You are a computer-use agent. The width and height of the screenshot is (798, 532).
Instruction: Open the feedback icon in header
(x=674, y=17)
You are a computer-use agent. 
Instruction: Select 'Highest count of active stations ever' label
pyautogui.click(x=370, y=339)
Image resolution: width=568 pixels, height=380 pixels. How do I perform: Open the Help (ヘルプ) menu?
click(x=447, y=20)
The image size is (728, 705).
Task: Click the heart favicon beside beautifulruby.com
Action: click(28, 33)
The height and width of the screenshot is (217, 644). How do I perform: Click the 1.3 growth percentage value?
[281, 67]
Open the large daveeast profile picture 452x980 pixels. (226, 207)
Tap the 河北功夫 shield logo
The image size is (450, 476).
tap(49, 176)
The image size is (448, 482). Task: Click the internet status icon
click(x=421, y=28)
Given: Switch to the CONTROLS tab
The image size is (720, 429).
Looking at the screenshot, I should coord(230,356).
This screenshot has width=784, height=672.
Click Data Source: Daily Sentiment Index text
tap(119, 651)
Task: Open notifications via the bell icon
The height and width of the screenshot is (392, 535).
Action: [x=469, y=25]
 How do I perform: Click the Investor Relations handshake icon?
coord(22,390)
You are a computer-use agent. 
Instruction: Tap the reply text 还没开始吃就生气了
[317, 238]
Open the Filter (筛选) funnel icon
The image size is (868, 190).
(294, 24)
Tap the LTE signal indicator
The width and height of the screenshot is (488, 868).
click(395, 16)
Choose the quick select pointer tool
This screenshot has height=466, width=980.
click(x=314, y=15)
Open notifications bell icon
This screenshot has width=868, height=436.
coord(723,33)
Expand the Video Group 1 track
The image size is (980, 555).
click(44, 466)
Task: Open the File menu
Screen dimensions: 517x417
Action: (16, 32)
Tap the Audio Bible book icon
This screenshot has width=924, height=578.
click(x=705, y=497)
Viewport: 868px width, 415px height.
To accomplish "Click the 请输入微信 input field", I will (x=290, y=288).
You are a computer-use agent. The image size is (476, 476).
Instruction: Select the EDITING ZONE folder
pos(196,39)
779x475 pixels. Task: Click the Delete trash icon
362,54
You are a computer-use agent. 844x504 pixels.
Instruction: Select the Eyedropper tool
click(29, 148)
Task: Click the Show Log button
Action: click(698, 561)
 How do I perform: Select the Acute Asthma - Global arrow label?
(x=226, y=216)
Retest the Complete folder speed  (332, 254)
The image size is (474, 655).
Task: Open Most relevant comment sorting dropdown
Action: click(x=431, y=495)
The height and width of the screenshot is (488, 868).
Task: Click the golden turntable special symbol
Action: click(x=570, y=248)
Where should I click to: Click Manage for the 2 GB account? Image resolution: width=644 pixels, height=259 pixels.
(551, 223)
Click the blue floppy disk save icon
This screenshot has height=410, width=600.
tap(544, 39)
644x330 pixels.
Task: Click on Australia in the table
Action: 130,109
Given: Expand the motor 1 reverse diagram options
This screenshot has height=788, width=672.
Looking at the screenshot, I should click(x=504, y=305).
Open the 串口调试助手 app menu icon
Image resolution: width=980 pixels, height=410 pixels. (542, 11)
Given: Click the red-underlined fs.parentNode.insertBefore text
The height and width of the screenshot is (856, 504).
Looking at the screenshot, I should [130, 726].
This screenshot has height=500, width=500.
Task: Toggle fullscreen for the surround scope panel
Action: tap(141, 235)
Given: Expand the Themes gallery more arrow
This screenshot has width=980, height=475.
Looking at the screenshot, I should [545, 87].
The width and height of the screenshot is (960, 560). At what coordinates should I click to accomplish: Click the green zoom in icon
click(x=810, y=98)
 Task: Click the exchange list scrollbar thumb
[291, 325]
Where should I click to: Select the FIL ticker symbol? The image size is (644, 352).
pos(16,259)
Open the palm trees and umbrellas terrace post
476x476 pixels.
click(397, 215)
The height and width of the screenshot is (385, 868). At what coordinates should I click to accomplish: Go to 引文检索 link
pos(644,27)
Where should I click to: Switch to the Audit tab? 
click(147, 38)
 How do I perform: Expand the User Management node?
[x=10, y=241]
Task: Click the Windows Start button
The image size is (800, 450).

[Your objective]
The listing above should be printed again in full, unchanged.

[Result below]
You are a computer-use agent. The width and height of the screenshot is (798, 532).
Instruction: Open the feedback icon in header
(x=674, y=17)
You are a computer-use agent. 
Instruction: Select 'Highest count of active stations ever' label
pyautogui.click(x=370, y=339)
Image resolution: width=568 pixels, height=380 pixels. How do I perform: Open the Help (ヘルプ) menu?
click(x=447, y=20)
The image size is (728, 705).
Task: Click the heart favicon beside beautifulruby.com
Action: click(28, 33)
The height and width of the screenshot is (217, 644). How do I perform: Click the 1.3 growth percentage value?
[281, 67]
Open the large daveeast profile picture 452x980 pixels. (226, 207)
Tap the 河北功夫 shield logo
The image size is (450, 476).
tap(49, 176)
The image size is (448, 482). Task: Click the internet status icon
click(x=421, y=28)
Given: Switch to the CONTROLS tab
The image size is (720, 429).
Looking at the screenshot, I should coord(230,356).
This screenshot has width=784, height=672.
Click Data Source: Daily Sentiment Index text
tap(119, 651)
Task: Open notifications via the bell icon
The height and width of the screenshot is (392, 535).
Action: [x=469, y=25]
 How do I perform: Click the Investor Relations handshake icon?
coord(22,390)
You are a computer-use agent. 
Instruction: Tap the reply text 还没开始吃就生气了
[317, 238]
Open the Filter (筛选) funnel icon
The image size is (868, 190).
(294, 24)
Tap the LTE signal indicator
The width and height of the screenshot is (488, 868).
click(395, 16)
Choose the quick select pointer tool
This screenshot has height=466, width=980.
click(x=314, y=15)
Open notifications bell icon
This screenshot has width=868, height=436.
coord(723,33)
Expand the Video Group 1 track
The image size is (980, 555).
click(44, 466)
Task: Open the File menu
Screen dimensions: 517x417
Action: (16, 32)
Tap the Audio Bible book icon
This screenshot has width=924, height=578.
click(x=705, y=497)
Viewport: 868px width, 415px height.
To accomplish "Click the 请输入微信 input field", I will (x=290, y=288).
You are a computer-use agent. The image size is (476, 476).
Instruction: Select the EDITING ZONE folder
pos(196,39)
779x475 pixels. Task: Click the Delete trash icon
362,54
You are a computer-use agent. 844x504 pixels.
Instruction: Select the Eyedropper tool
click(29, 148)
Task: Click the Show Log button
Action: click(698, 561)
 How do I perform: Select the Acute Asthma - Global arrow label?
(x=226, y=216)
Retest the Complete folder speed  (332, 254)
The image size is (474, 655).
Task: Open Most relevant comment sorting dropdown
Action: click(x=431, y=495)
The height and width of the screenshot is (488, 868).
Task: Click the golden turntable special symbol
Action: click(x=570, y=248)
Where should I click to: Click Manage for the 2 GB account? Image resolution: width=644 pixels, height=259 pixels.
(551, 223)
Click the blue floppy disk save icon
This screenshot has height=410, width=600.
tap(544, 39)
644x330 pixels.
Task: Click on Australia in the table
Action: 130,109
Given: Expand the motor 1 reverse diagram options
This screenshot has height=788, width=672.
Looking at the screenshot, I should click(x=504, y=305).
Open the 串口调试助手 app menu icon
Image resolution: width=980 pixels, height=410 pixels. (542, 11)
Given: Click the red-underlined fs.parentNode.insertBefore text
The height and width of the screenshot is (856, 504).
Looking at the screenshot, I should [130, 726].
This screenshot has height=500, width=500.
Task: Toggle fullscreen for the surround scope panel
Action: tap(141, 235)
Given: Expand the Themes gallery more arrow
This screenshot has width=980, height=475.
Looking at the screenshot, I should [545, 87].
The width and height of the screenshot is (960, 560). At what coordinates should I click to accomplish: Click the green zoom in icon
click(x=810, y=98)
 Task: Click the exchange list scrollbar thumb
[291, 325]
Where should I click to: Select the FIL ticker symbol? The image size is (644, 352).
pos(16,259)
Open the palm trees and umbrellas terrace post
476x476 pixels.
click(397, 215)
The height and width of the screenshot is (385, 868). At what coordinates should I click to accomplish: Go to 引文检索 link
pos(644,27)
Where should I click to: Switch to the Audit tab? 
click(147, 38)
 How do I perform: Expand the User Management node?
[x=10, y=241]
Task: Click the Windows Start button
The image size is (800, 450).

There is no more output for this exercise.